> **Task objective**
Repeat word for word the lines of the records below, from the line with "Where should I click to: Open" to the line with "Action: point(913,471)", including both of those lines.

(Data on locating visible targets)
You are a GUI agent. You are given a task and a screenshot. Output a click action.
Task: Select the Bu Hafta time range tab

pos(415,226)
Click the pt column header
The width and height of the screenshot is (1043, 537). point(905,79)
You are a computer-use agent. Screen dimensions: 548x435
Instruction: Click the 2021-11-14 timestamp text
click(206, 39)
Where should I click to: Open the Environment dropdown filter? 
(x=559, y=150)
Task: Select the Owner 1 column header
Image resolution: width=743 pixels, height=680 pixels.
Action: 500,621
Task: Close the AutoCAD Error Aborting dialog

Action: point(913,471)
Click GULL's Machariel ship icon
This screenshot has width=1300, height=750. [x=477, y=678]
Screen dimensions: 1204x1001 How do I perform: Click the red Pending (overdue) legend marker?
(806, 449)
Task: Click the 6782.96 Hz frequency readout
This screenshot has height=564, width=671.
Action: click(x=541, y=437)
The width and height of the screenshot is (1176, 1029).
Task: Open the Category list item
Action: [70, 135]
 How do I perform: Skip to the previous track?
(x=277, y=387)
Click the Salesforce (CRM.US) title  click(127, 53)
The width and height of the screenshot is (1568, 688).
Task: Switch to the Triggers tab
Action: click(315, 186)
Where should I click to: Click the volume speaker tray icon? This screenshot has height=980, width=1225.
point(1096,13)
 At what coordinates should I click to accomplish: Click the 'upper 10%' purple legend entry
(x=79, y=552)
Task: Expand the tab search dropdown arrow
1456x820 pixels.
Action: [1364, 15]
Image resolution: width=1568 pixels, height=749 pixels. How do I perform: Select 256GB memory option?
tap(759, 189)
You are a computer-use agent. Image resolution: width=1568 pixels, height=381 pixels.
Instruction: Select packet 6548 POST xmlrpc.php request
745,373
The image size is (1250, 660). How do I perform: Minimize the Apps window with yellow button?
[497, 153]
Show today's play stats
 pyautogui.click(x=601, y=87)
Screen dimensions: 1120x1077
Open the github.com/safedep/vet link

> **Expected answer**
Where should I click to: Open the Environment dropdown filter? 
(x=559, y=150)
Task: Select the Owner 1 column header
Image resolution: width=743 pixels, height=680 pixels.
Action: 500,621
Task: Close the AutoCAD Error Aborting dialog

Action: point(913,471)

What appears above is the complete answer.